研究材料:
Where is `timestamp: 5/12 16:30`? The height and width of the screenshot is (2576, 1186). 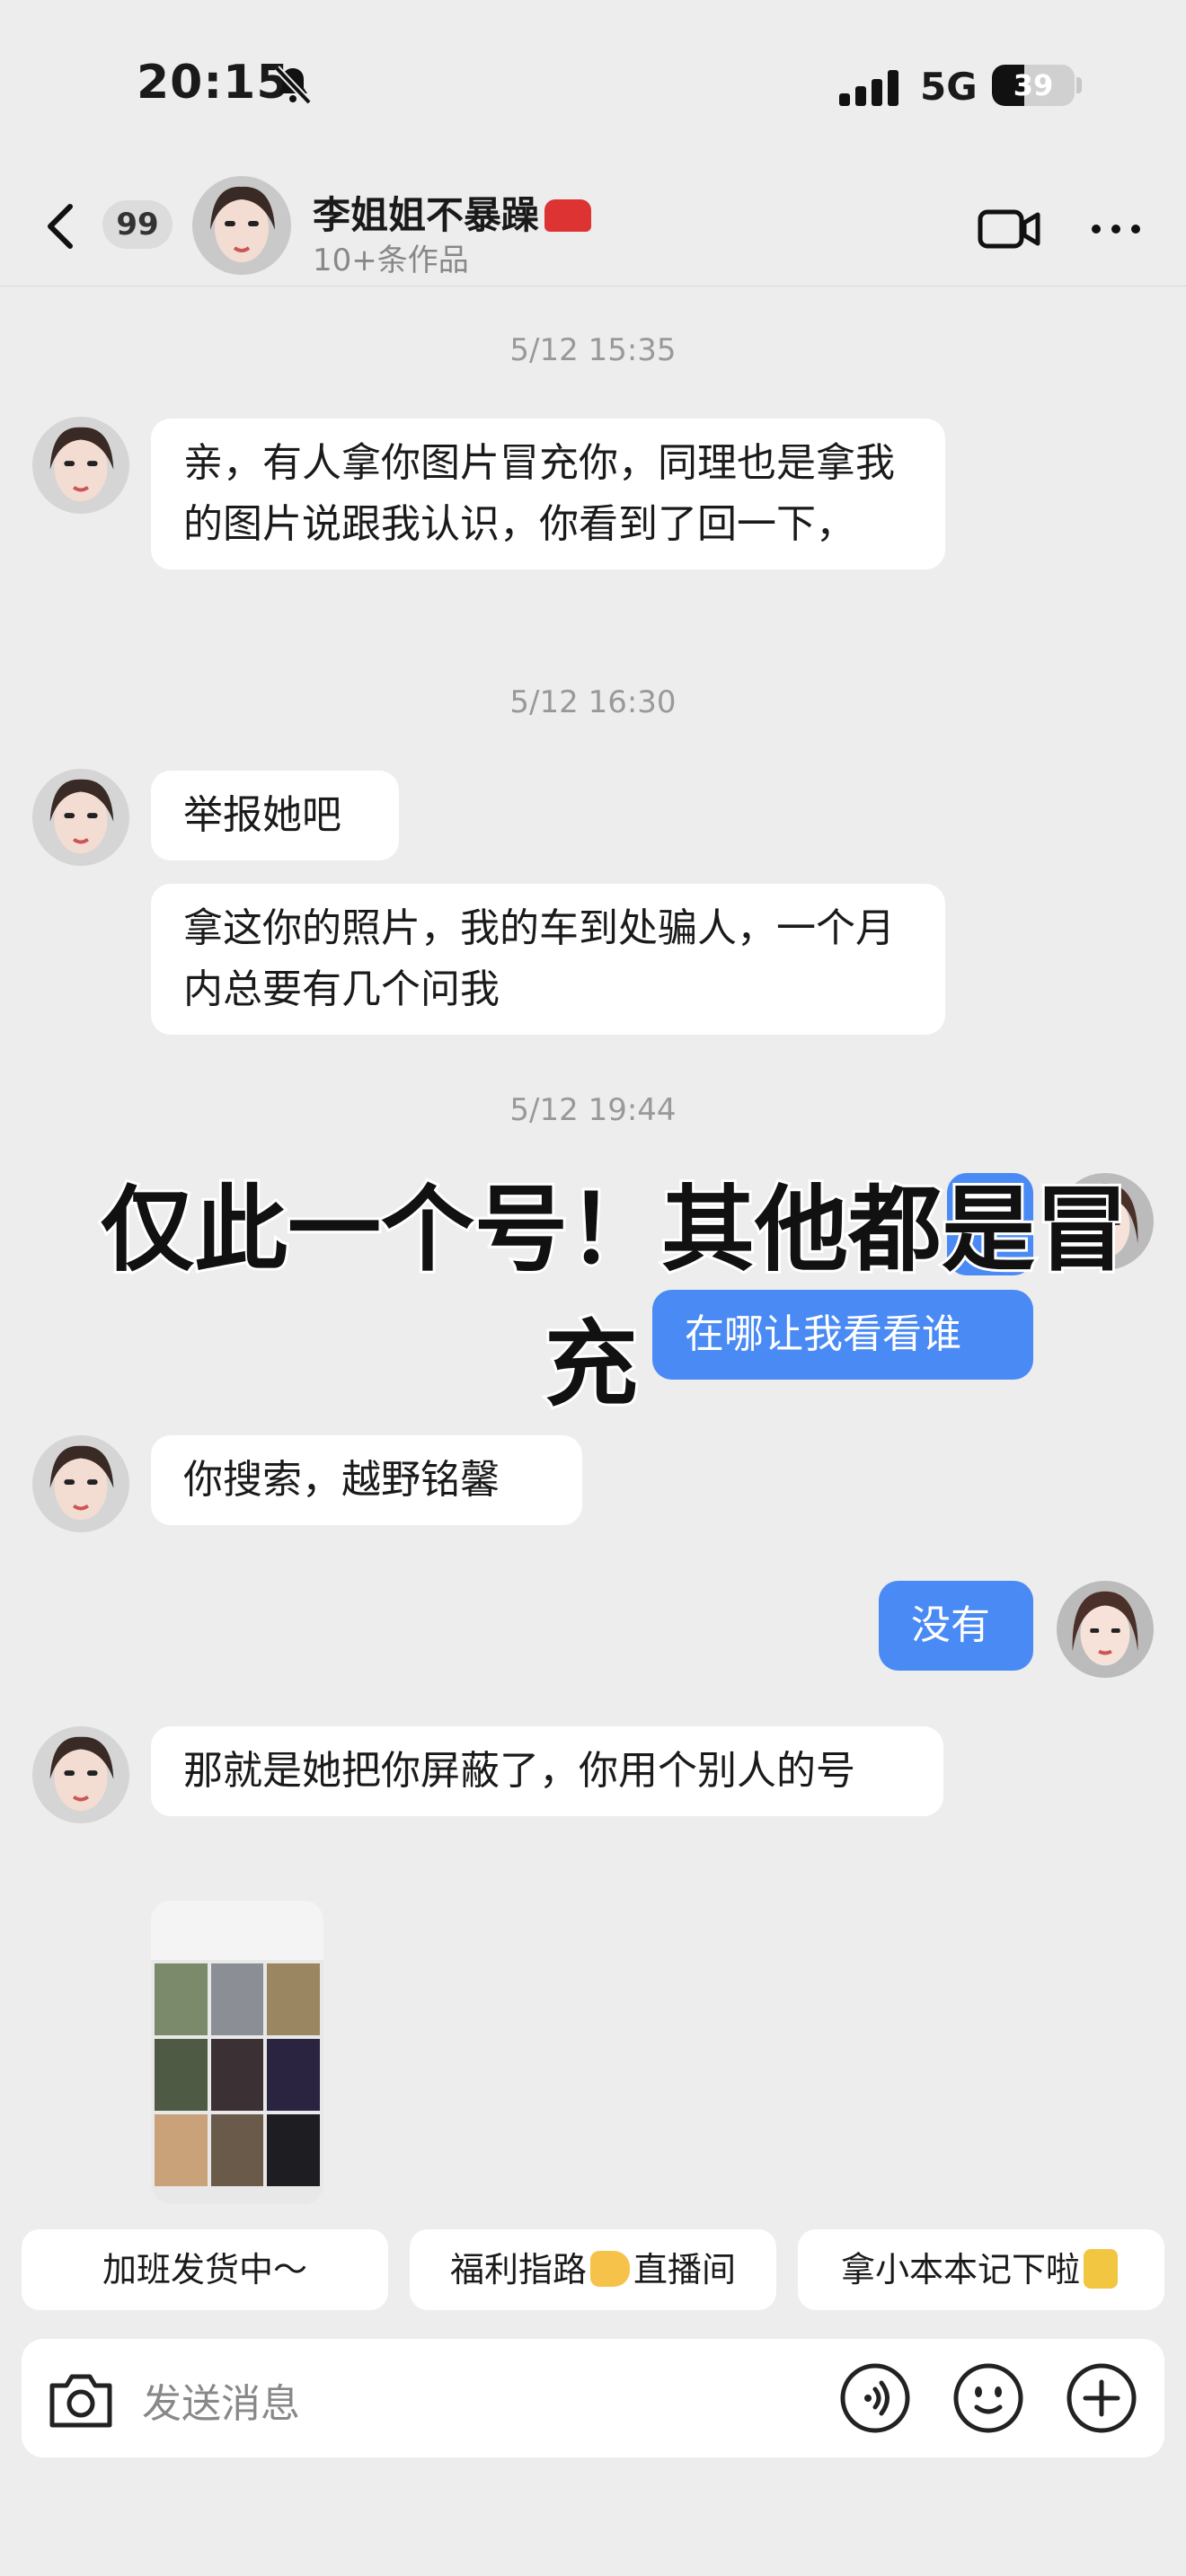 timestamp: 5/12 16:30 is located at coordinates (593, 702).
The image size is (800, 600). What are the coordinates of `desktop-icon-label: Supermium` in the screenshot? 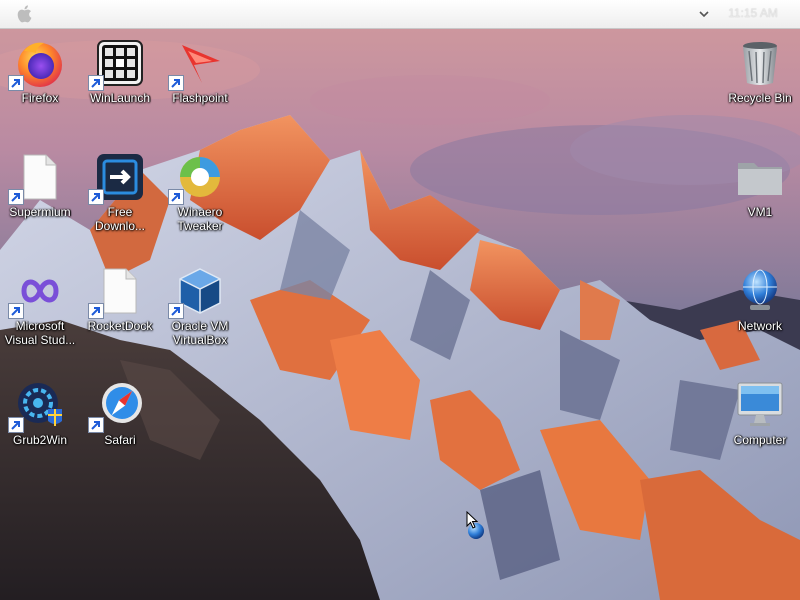 It's located at (40, 212).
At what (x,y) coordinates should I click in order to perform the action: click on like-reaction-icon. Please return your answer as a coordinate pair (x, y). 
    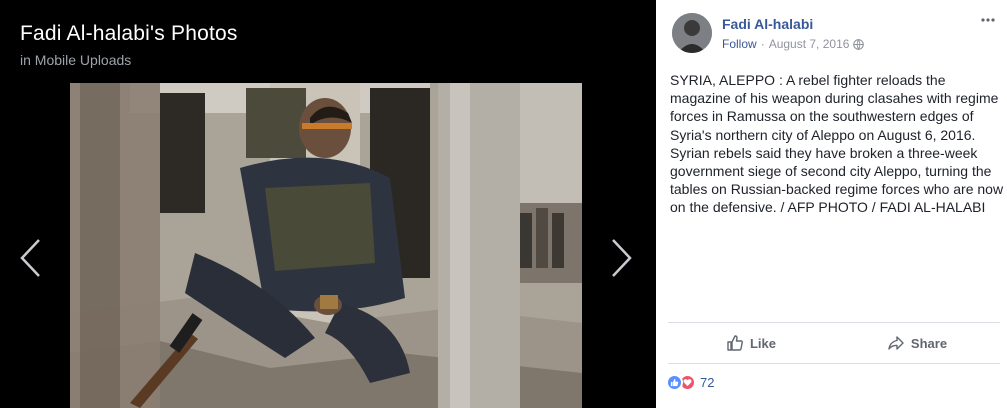
    Looking at the image, I should click on (674, 382).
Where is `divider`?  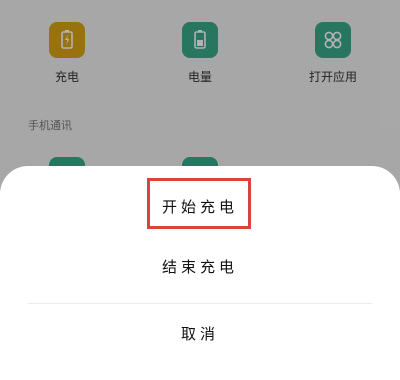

任务内容: 从含有“At what (x,y)”的那一行起，直到材料末尾，把这些行重写一遍，将其中的“divider”换成“separator”，其余内容保持不变，图片不要放进答案。

参考解答:
At what (x,y) coordinates should I click in order to perform the action: click on like-reaction-icon. Please return your answer as a coordinate pair (x, y). 
    Looking at the image, I should click on (674, 382).
Where is `separator`?  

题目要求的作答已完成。